PROBLEM DESCRIPTION: Write down exactly the lines from the one below that has "Instruction: Open Contact" to the end of the data, both ends included; the pictures should not appear in your copy.

EXERCISE DATA:
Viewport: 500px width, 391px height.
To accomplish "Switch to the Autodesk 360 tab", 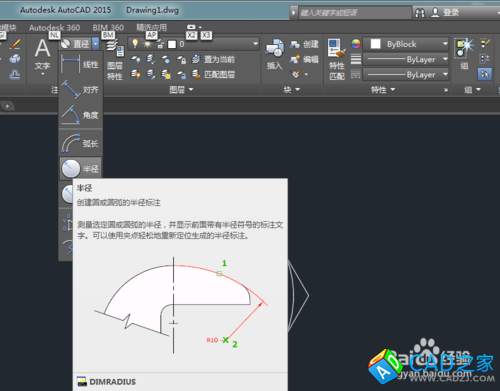I will (54, 27).
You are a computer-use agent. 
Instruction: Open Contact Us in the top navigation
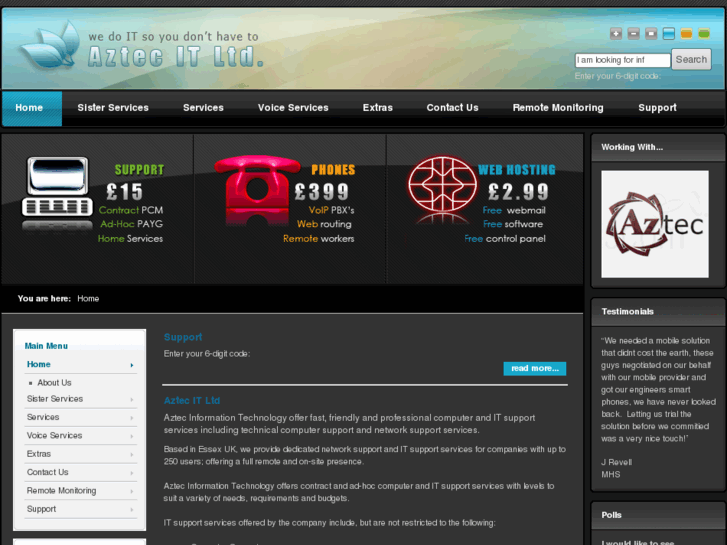(452, 108)
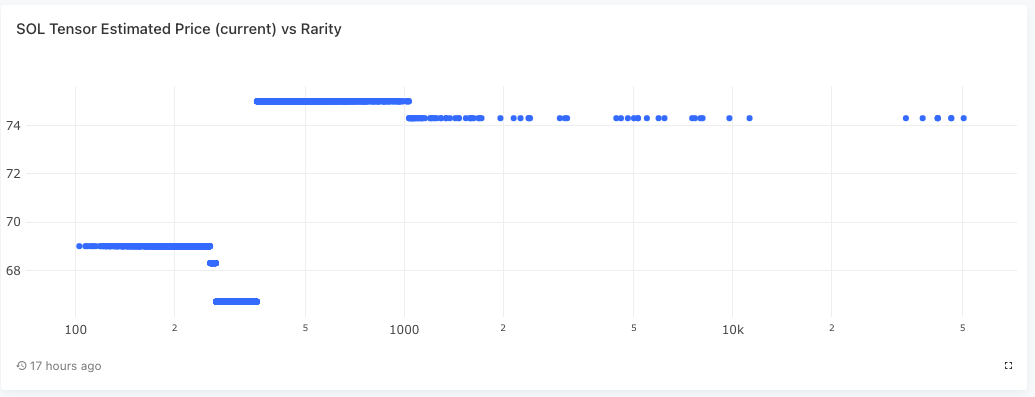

TASK OUTPUT:
Instruction: Open Contact Us in the top navigation
(452, 108)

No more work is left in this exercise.